As you know from our reading last week, after walking from Galilee, in Luke’s narrative Jesus and his followers are now in Jerusalem. It is just days from Jesus’ death. Jesus and his friends are standing looking up at the temple. Although it is the same temple to which Malachi had referred, it had been much enlarged by Herod Antipas and was actually quite beautiful. (It is the remaining wall of this temple that survives in Jerusalem today and is known as the Wailing Wall.) In a long speech, of which we have heard only the first part and an aside, Jesus is giving his followers a glimpse of the future. After predicting the fall of the temple and of Jerusalem, he throws out a few signs that the time is near. Then he backs up and warns his followers of persecutions that will take place before the destruction of the temple. Finally, in the part we don’t hear Jesus talks again about signs of the end. He reassures his followers that they “will see the Son of Man coming in a cloud’ with power and great glory.” On that day, he tells them, they are to “stand up and raise your heads, because your redemption is drawing near.”

When Luke‘s hearers heard this part of the Gospel, all that they had just heard had already taken place. Consequently, their conviction that Jesus was truly a prophet was strengthened. If he was right, they might have said, about the fall of the temple and of Jerusalem, then they could also trust his predictions about his final coming to redeem his followers. More important, hearing Jesus’ words about persecution, they could be reassured that all their own suffering – and the Book of Acts, the companion to the Gospel, details many incidents of persecution of Jesus’ earliest followers – was part of the continuation of Jesus’ mission through the lives of his disciples.
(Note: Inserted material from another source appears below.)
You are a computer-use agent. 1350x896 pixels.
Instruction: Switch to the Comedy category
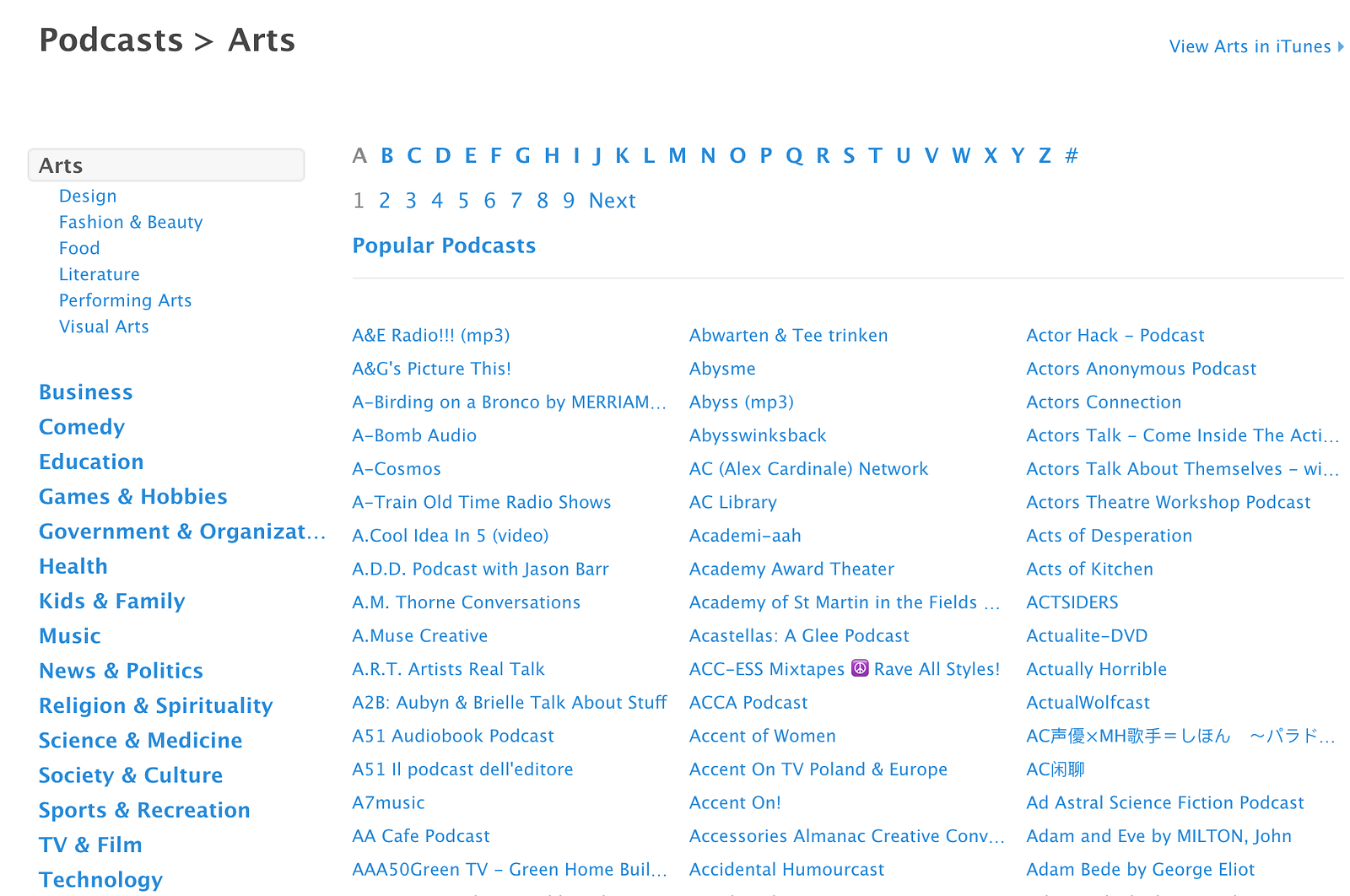click(x=82, y=427)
Like Paul, Jesus provides no details as to when, how, or where God’s reign will be consummated or when Jesus himself will return. However, he is clear about this: we are not to obsess over his return. Rather, we are to live faithfully in the present. We are to do the work that God has given us to do. We are to speak up about our faith, and we are to grow and mature as his followers. Even in times of war and destruction, chaos and natural disaster, personal tragedy and persecution, we are to turn to Jesus, and we are to trust in God’s goodness and love towards us.

Thomas Dorsey was born in rural Georgia in 1889.1 He was an excellent gospel and blues musician and a prolific song writer. As a young man he moved to Chicago. There he played the piano in churches, clubs, and theaters. In August, 1932, he left his pregnant wife in Chicago and traveled to St. Louis where he was to be the featured soloist at a large revival meeting. As he finished his first night there, he received a telegram. The telegram said simply, “Your wife has just died.” He rushed home. There he learned that his wife had given birth to a son but had died in childbirth. His son died the next day. Dorsey buried them both together in the same casket. Deeply grieving, he secluded himself and refused to see family and friends or to write any music.

Still in mourning, one day he sat down at the piano. He felt a sense of peace wash through him. He heard a new melody in his head, one he had never heard before. He began to play it on the piano. That night he testified, in the midst of deep sorrow, to his trust in Jesus’ love:

Precious Lord, take my hand,
Lead me on, let me stand;
I am tired, I am weak, I am worn;
Through the storm, through the night,
Lead me on to the light;
Take my hand, precious Lord,
Lead me home.

My brothers and sisters, the good news is that we too may speak these words. We too may trust God’s promises. We too may live in hope. We too may know God’s love. We too may work for the coming of God’s reign.

1. With thanks to Nancy Lynne Westfield, “Pastoral Perspective,” Feasting on the Word (Louisville, Westminster John Knox, 2010), 312.